Для меня она – небо июньского дня
Над тропинкой, стеною и крышей…
А та склянка, где надпись «эфир», – для меня —
Это дом, видишь – всех она выше.
Чтоб добраться туда, был один только путь…
__________________
Играл в шахматы. Это чума здешних моих занятий. Ну, теперь за Pendennis’а*. Стыдно – не кончить его до сих пор.
А впрочем, продолжу стихи:
Чтоб добраться туда, был один только путь:
(Ты ползешь) у стены по дороге,
Чтобы все – сколько есть – все глаза обмануть,
Кроме двух – все глаза в той «Берлоге».
Так усадьба звалась.
17 июня. Не нравится мне размер, ну, да что делать!

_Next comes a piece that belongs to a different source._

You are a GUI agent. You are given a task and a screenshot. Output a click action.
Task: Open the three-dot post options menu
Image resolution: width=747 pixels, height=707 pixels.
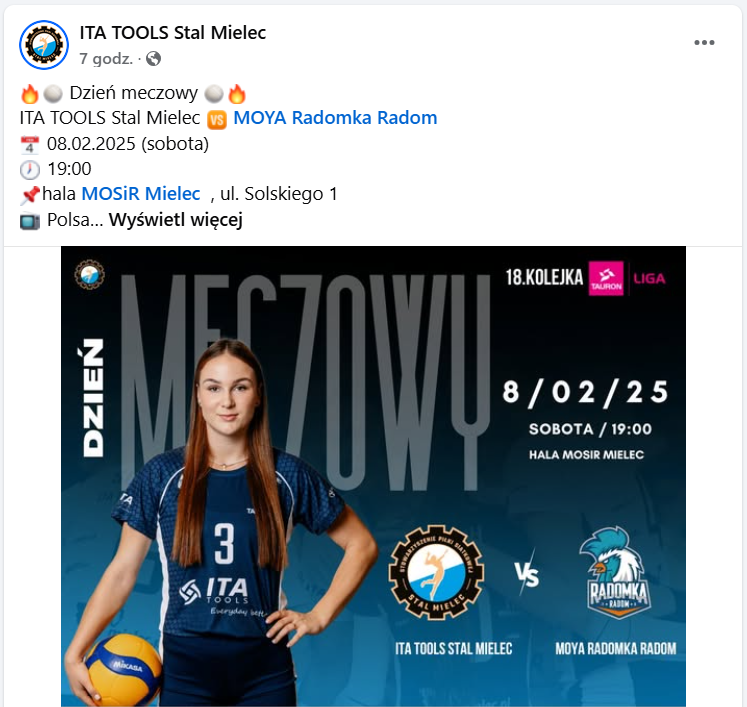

На террасе ждала меня девушка
Возле пробки… в сиянии лета… там —
Ах, неладно тут что-то, я чувствую сам,
Да уж песня у разума спета.
Дом «Берлогой» звался…
Был один к нему путь:
Все ползком… у стены… по дороге, —
Чтобы все – сколько есть, все глаза обмануть,
Кроме двух – все глаза в той «Берлоге».
И суровым глазам не настичь никогда,
Как из спальни она пробиралась
В этой склянке, где надпись «Эфир», и сюда
По скрипучим ступеням спускалась.
Начало стихотворения:
Умирающим ухом я слышу вопрос:
«Ты теперь, покидая земное,
Не видишь ли мир яко сонмище слез?»
– Нет, Отче, я вижу иное.
18-го. Осталось 2 строфы. Одну можно выкинуть: у меня для нее грации не хватает. А перед второй робею. Первую, ежели размер изменить, напишу так:
Слабеющим ухом я слышу вопрос:
«Теперь, покидая земное,
Не видишь ли мир яко сонмище слез?»
– Нет, Отче, я вижу иное.
Вчера получил от Маши великолепное письмо. Читаю З. Венгерову. Нехорошо. Дай мне неделю времени на чтение, и я напишу любую из этих статей. Она все их читала, но не жила с ними, не жила ими, они для нее люди посторонние, и потому не она к ним приспособляется, а они к ней. Все они как будто в «Вестнике Европы» сотрудничают. Она не жила их поэзией, а только писала о них статьи.